A ex-primeira-dama Michelle Bolsonaro relatou ao ministro Alexandre de Moraes, do Supremo Tribunal Federal (STF), detalhes sobre o estado de saúde do ex-presidente Jair Bolsonaro na tentativa de obter a concessão de prisão domiciliar humanitária.
O encontro ocorreu na manhã desta quinta-feira (15), em Brasília, horas antes de Moraes determinar a transferência de Bolsonaro da Superintendência da Polícia Federal para o 19º Batalhão da Polícia Militar, no complexo conhecido como Papudinha.
Michelle procurou o ministro por avaliar que um relato pessoal sobre as condições de saúde do ex-presidente poderia ser mais eficaz do que os laudos médicos apresentados no processo. A reunião foi intermediada pelo deputado federal Altineu Côrtes (PL-RJ).

Durante a conversa, ela mencionou, entre outros pontos, que Bolsonaro sofre crises de soluço durante o sono, o que, segundo ela, aumenta o risco de broncoaspiração quando ele permanece sozinho à noite. Por isso, defendeu a necessidade de acompanhamento noturno constante, função que afirma exercer quando ele está em casa.
A ex-primeira-dama também atribuiu a uma reação a medicamentos o episódio em que Bolsonaro tentou romper a tornozeleira eletrônica, ocorrido em 22 de novembro, data em que Moraes decretou a prisão preventiva do ex-presidente.

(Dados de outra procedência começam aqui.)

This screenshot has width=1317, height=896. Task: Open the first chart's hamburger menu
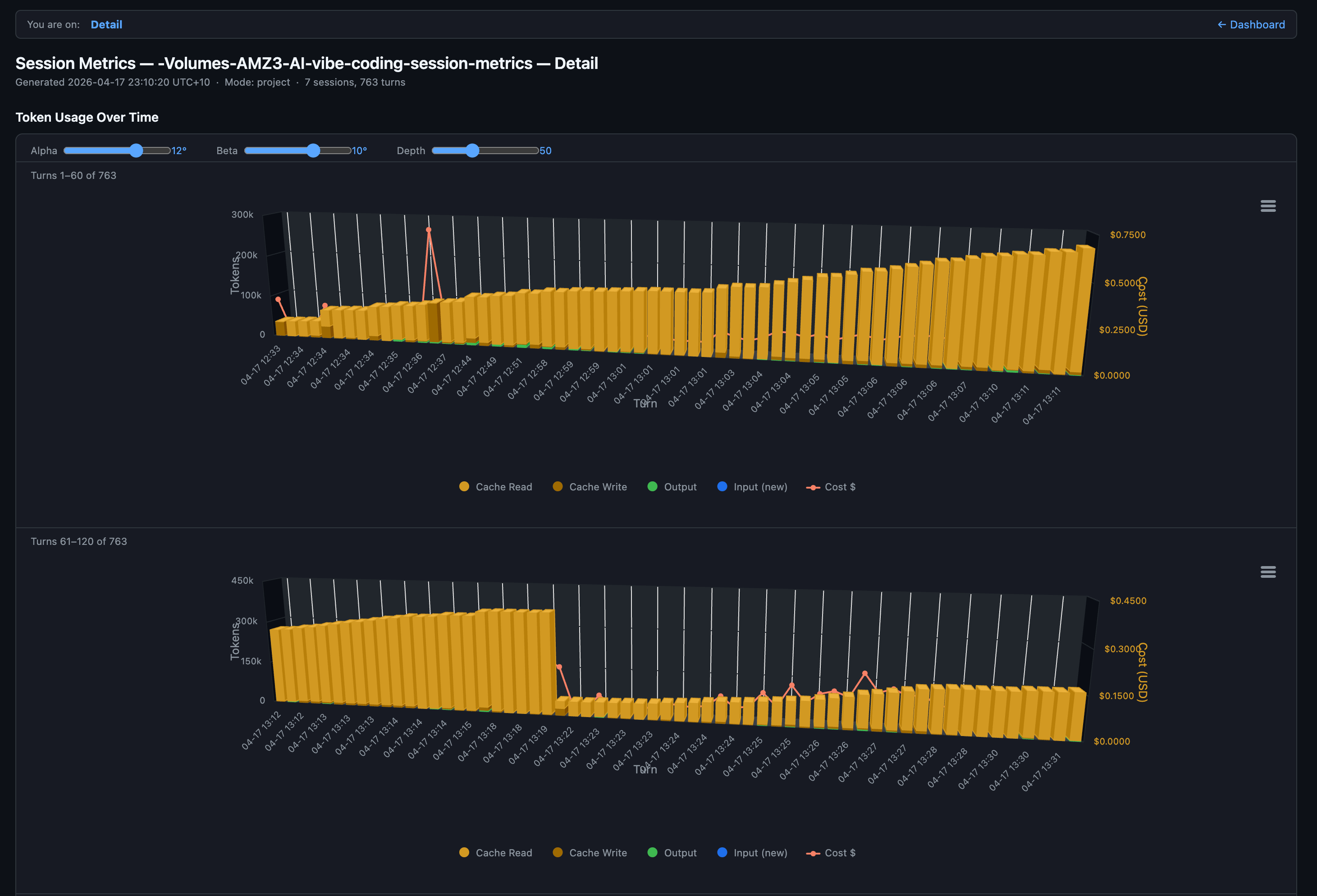pyautogui.click(x=1268, y=206)
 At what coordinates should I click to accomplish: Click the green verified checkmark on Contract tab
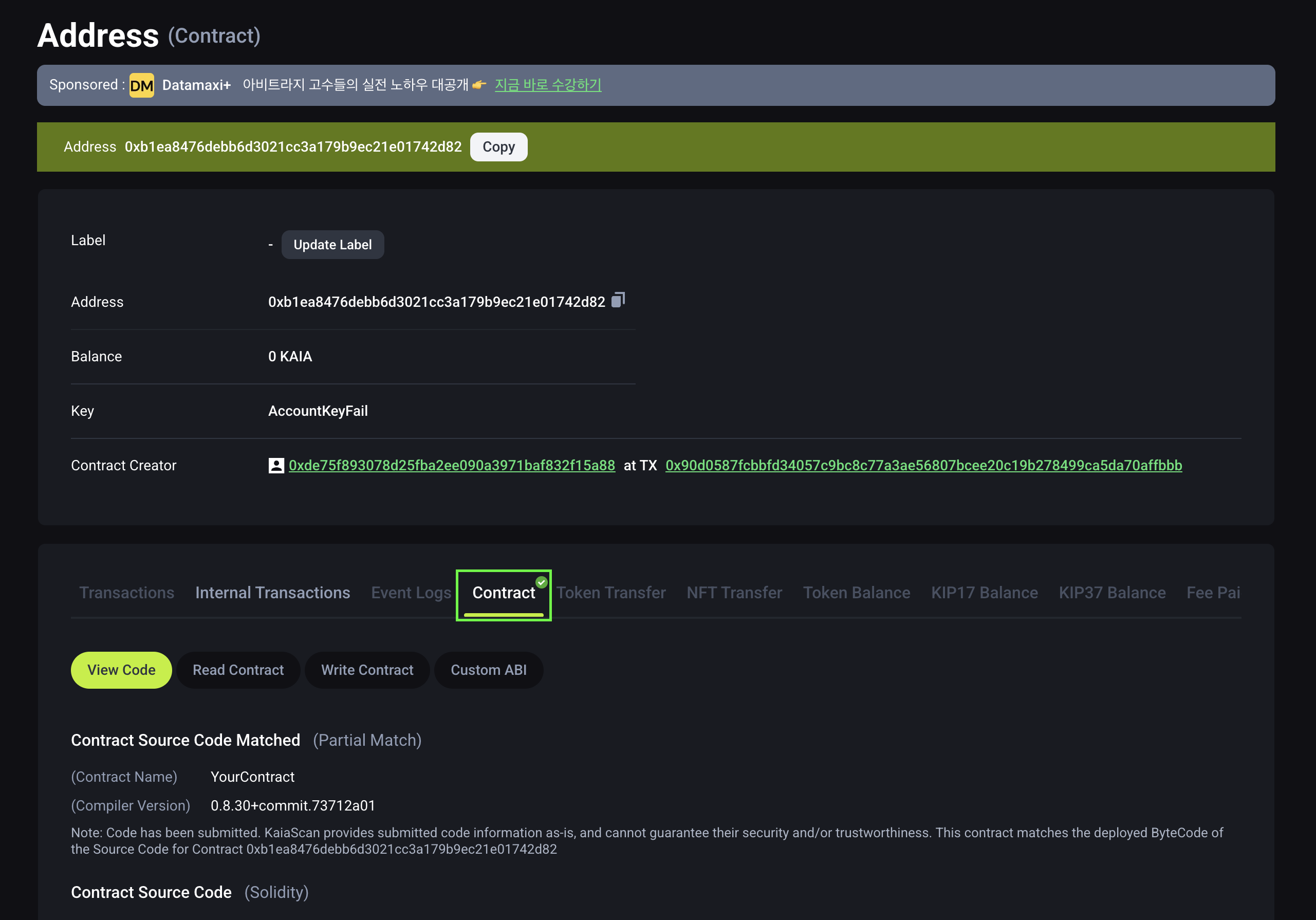(x=541, y=581)

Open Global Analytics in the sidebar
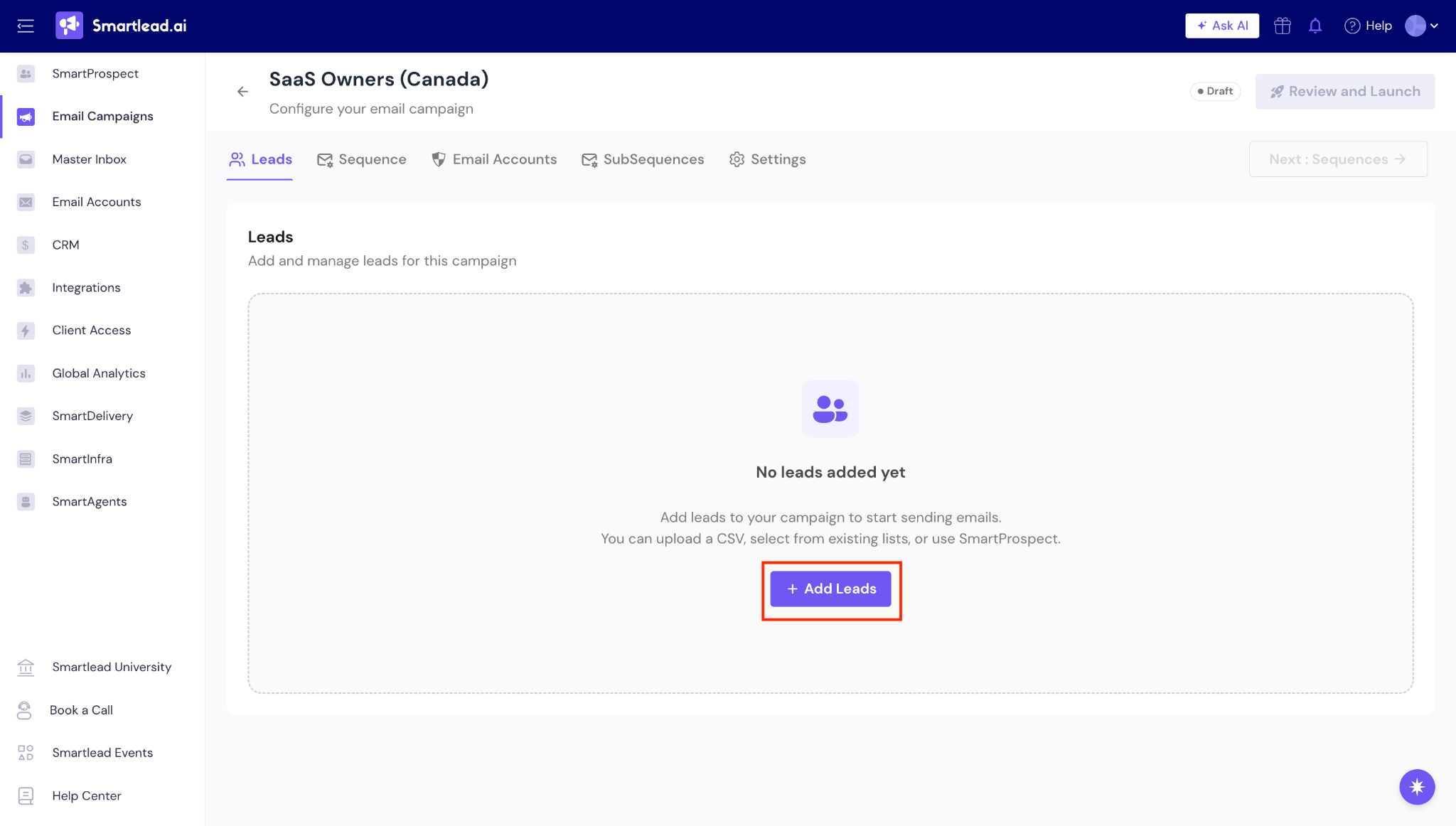point(98,373)
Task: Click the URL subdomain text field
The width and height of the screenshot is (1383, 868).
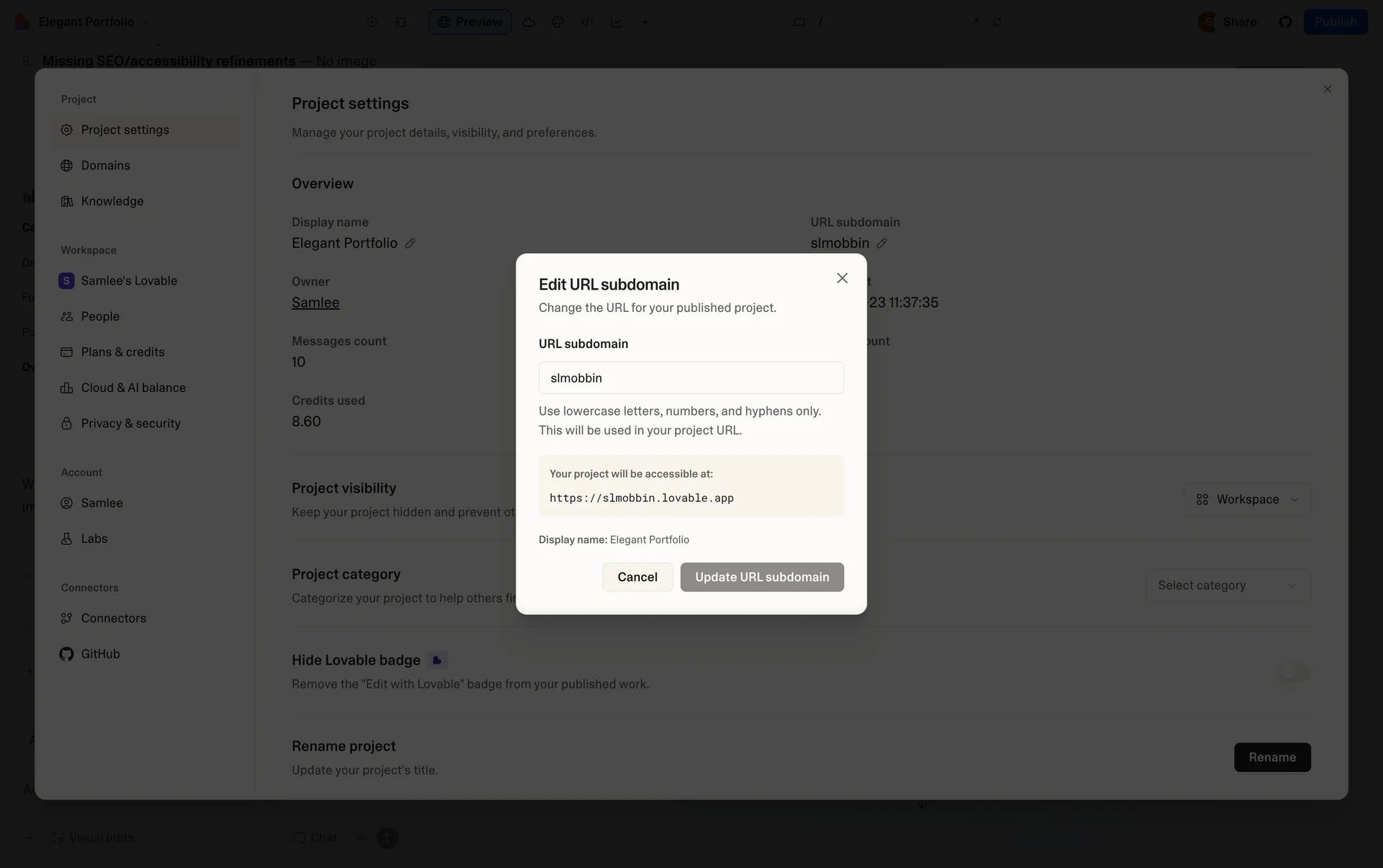Action: 691,378
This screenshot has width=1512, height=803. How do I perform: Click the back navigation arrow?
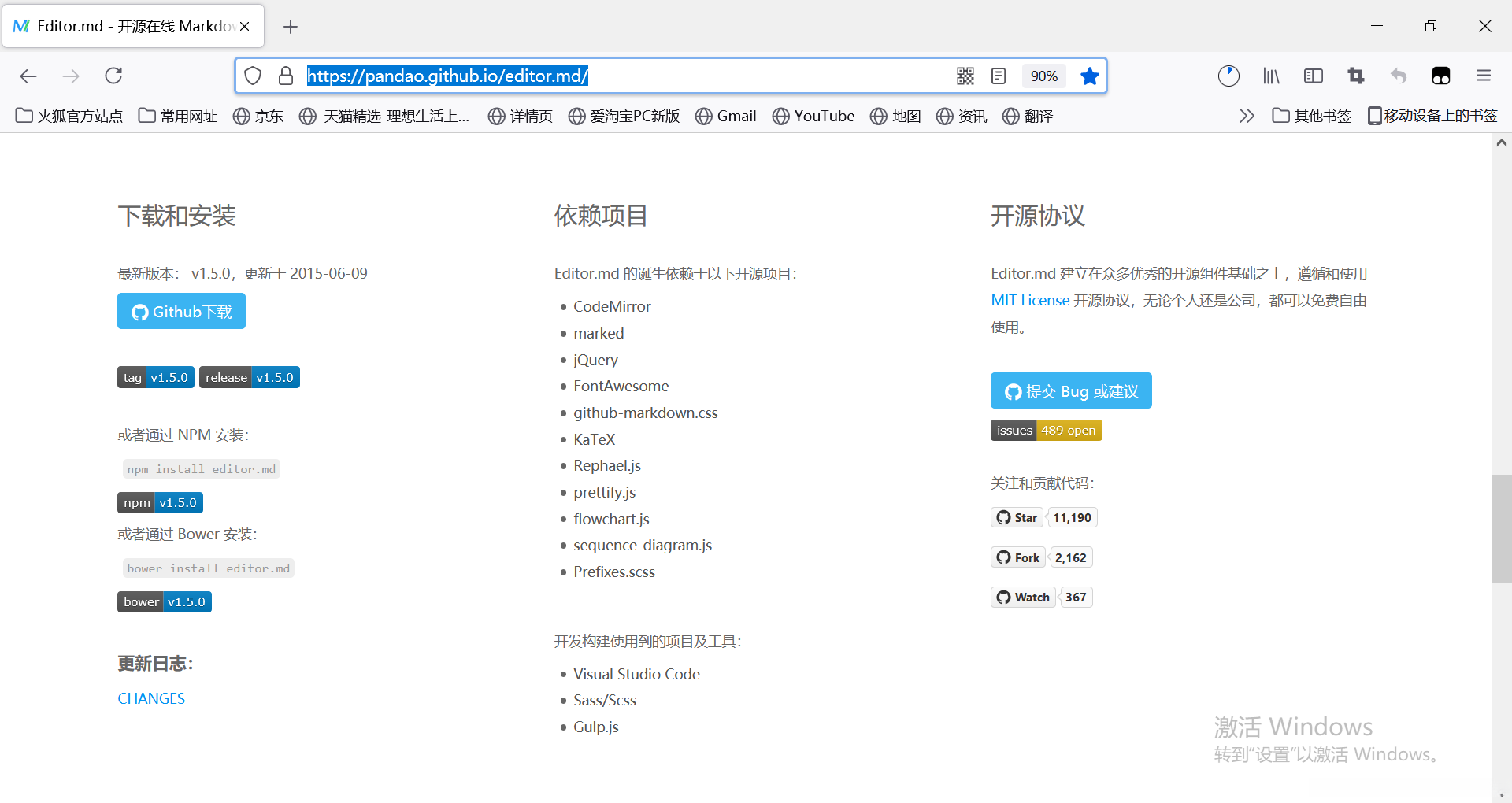(28, 76)
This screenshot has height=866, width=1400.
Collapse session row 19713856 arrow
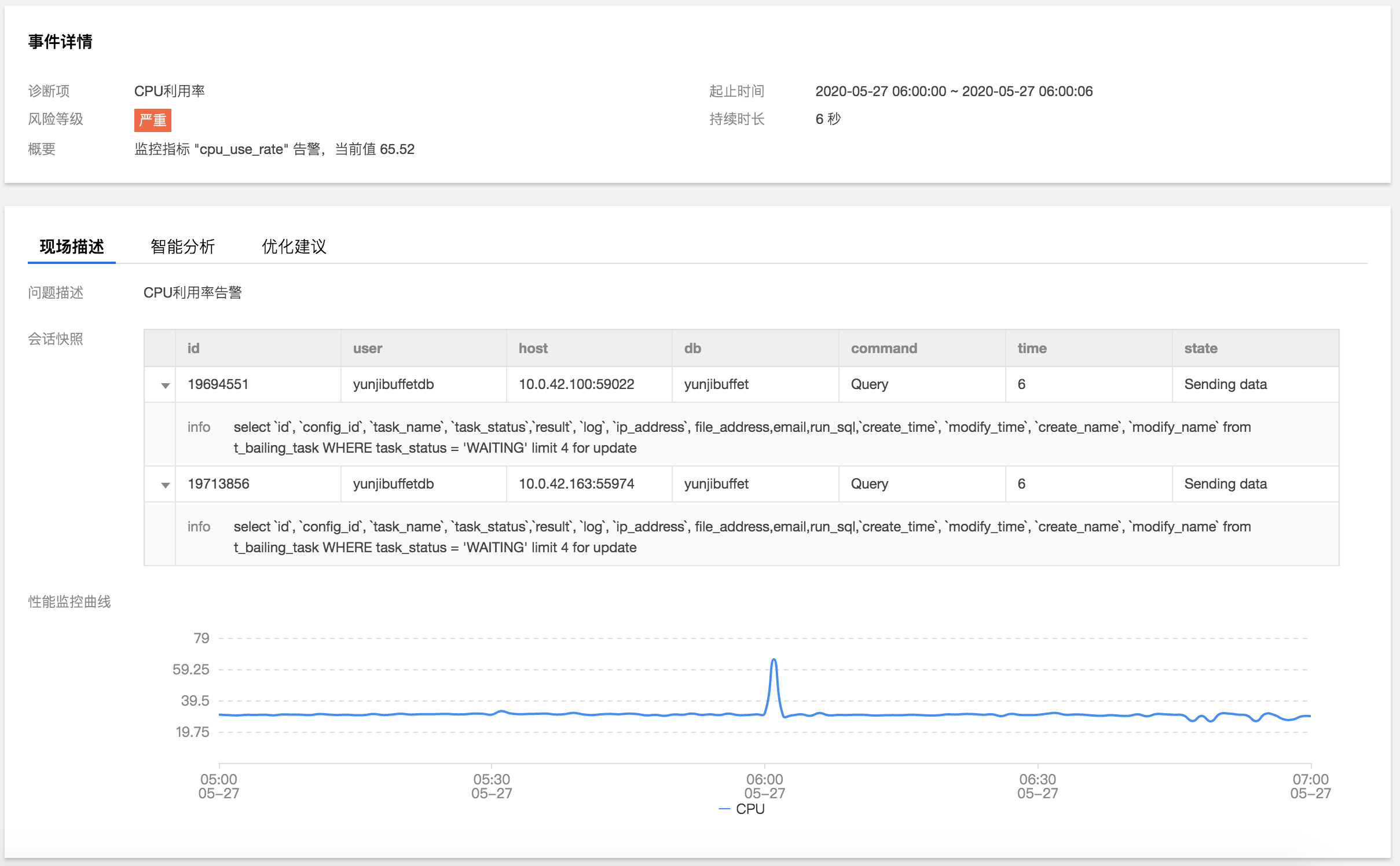pyautogui.click(x=165, y=485)
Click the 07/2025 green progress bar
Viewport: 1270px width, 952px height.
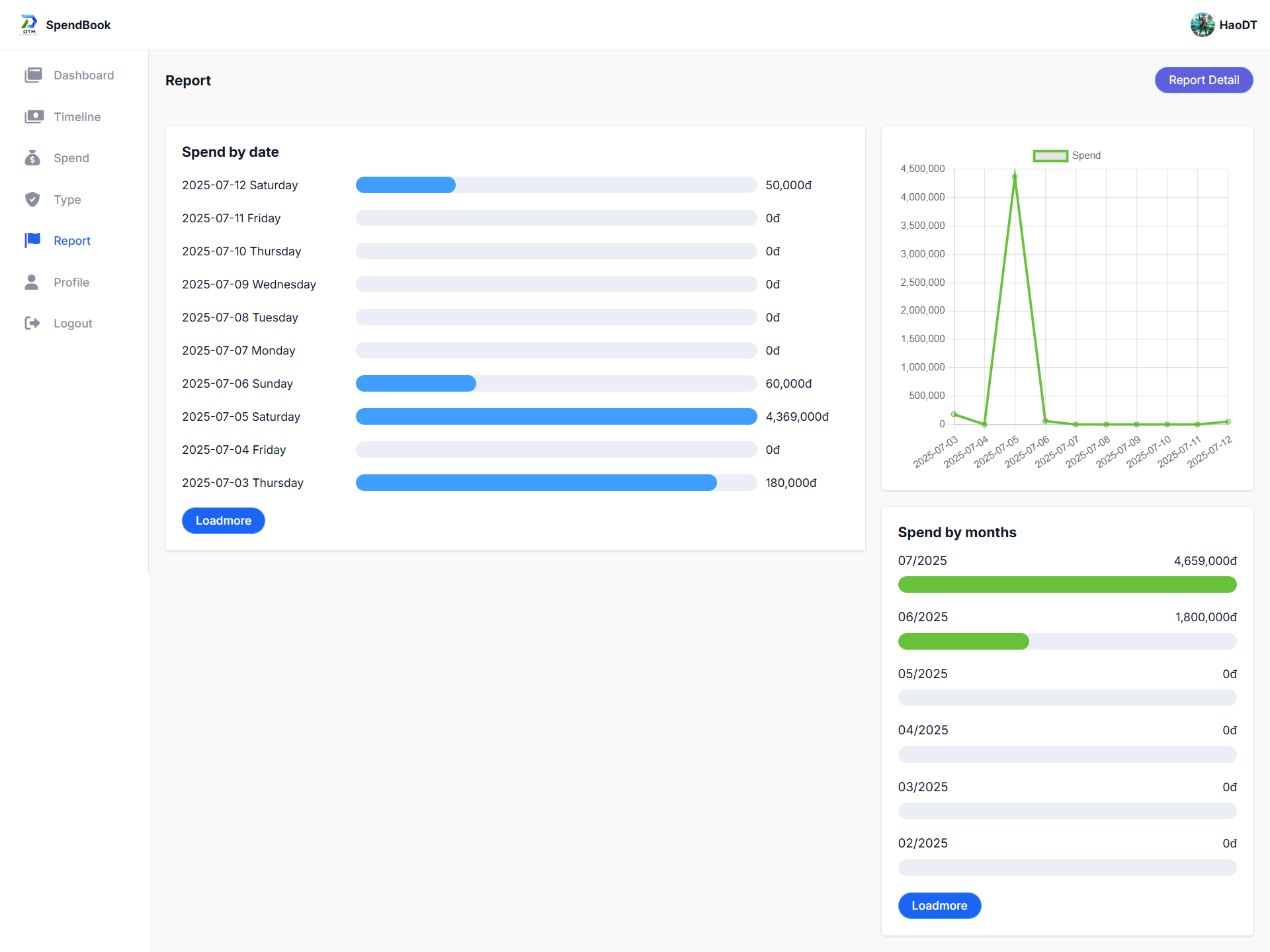coord(1067,585)
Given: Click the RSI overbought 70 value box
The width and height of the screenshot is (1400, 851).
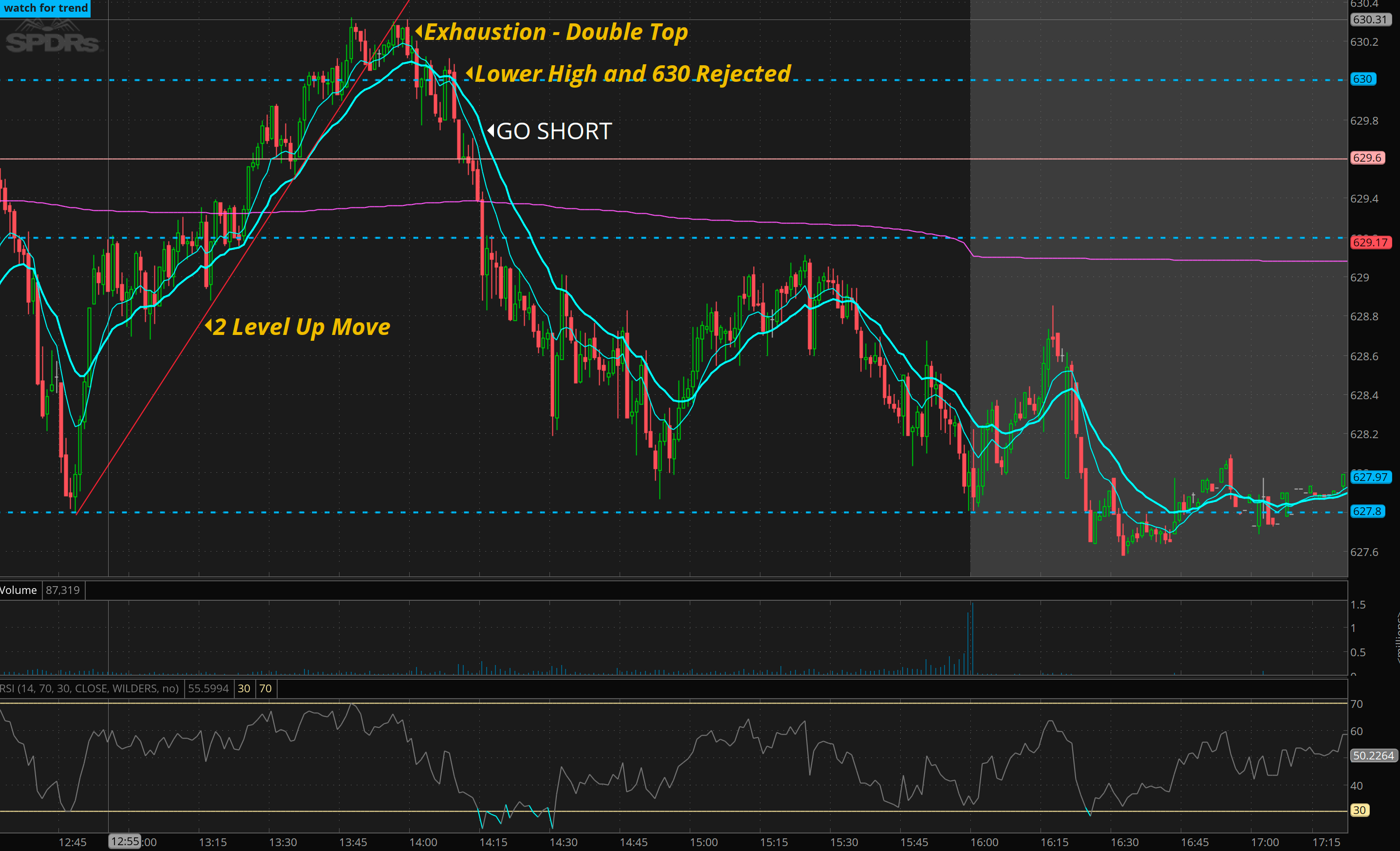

Aliados relataram que Moraes foi cordial durante o encontro e que Michelle saiu satisfeita com a conversa, embora siga defendendo a prisão domiciliar. No despacho que autorizou a transferência, o ministro determinou a realização de nova perícia médica em até dez dias para avaliar se o estado clínico de Bolsonaro é compatível com a permanência no sistema prisional ou se há necessidade de mudança no local de custódia.